The races in all three categories put single paddlers against each other and the clock, racing a 200-meter (656-foot) flatwater course. At the moment, at least at the highest levels of competition, only K-boats are included in the racing schedule. As with all sports, improved equipment and more effective training have been dropping the winning times with every championship. In Brazil, the KL1 men’s winning times were in the 52-second range, with the women close behind in the 58-second range for gold. KL2 typically knocks off about 10 seconds from the KL1 times and KL3 mens times have broken the 40-second barrier with Ukraine’s Serhii Yemelianov winning gold in Rio with 200-meter time of 39.810 seconds, just six seconds off the K1-200 world record.
As a pre-Olympic year, 2019 has a succession of events to establish the field of men and women who will be on the starting line in Tokyo in 2020. This began with the Paracanoe European Championship and the ICF World Cup in Poznan, Poland in May and continues with the Pan American Paracanoe Championships in Sao Paulo, Brazil in July.
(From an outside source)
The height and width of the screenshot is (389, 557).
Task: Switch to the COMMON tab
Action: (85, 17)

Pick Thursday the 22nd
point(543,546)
Then it’s to the 2019 Worlds in Szeged, Hungary in August and the Paralympic Paracanoe Test Event happening in Tokyo in September of this year, leading to the games of the XXXII Olympiad in Japan next year. With representation from more than 50 countries and counting from Angola, Armenia, Argentina, Australia and Austria through the alphabet to Ukraine, Uruguay, USA, Uzbekistan and Venezuela, paracanoe is clearly a fan favorite and growing quickly in popularity for participants and spectators.
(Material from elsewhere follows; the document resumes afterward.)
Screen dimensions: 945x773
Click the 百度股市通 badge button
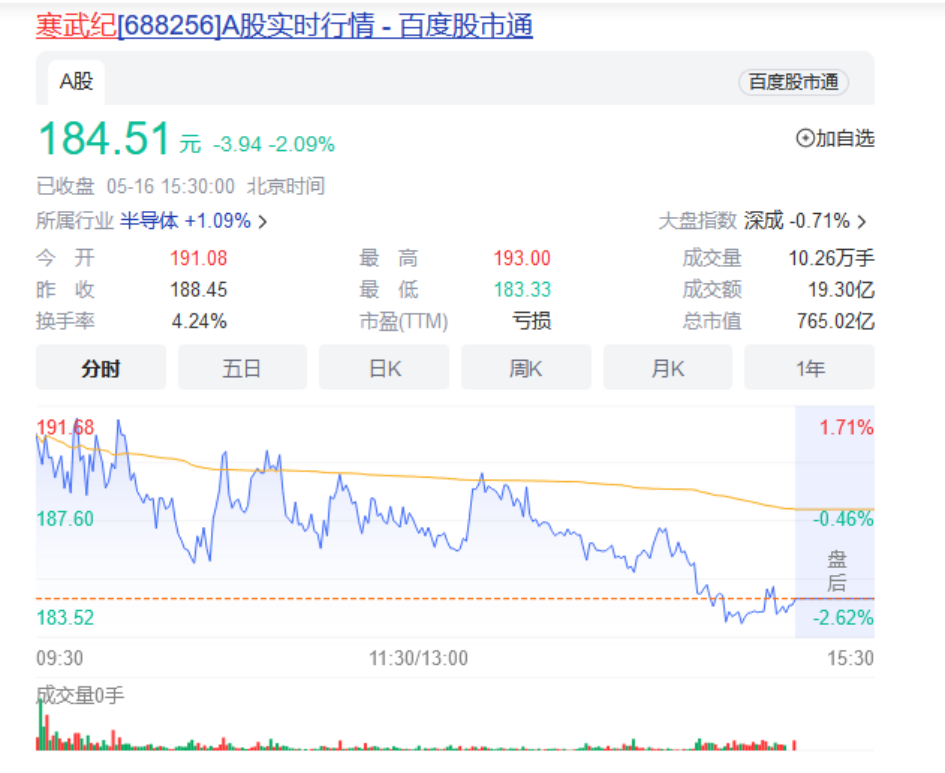click(793, 82)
Although the Paralympics tend to play second fiddle to the main Olympic games both in terms of coverage and international exposure, paracanoeing may be changing this with its meteoric rise from demonstration sport to full-on competitive sporting marketplace in only a decade. The level of competition is high, the quality of the athlaetic performances is unparalleled, and how athletes of differing abilities and capabilities are brought under one sporting umbrella is impressive and inspiring (track and field might do well to have a look at para’s classification points system).
Paracanoeing likely won’t be on the main networks as much as it could or should be, but online coverage and event streaming are alive and well on the Internet and well worth any interested paddler checking them out and getting involved in rooting for the home team, whatever, whoever that might be.
James Raffan is an explorer, author, and former executive director of the Canadian Canoe Museum. Follow the action this summer at www.canoeicf.com.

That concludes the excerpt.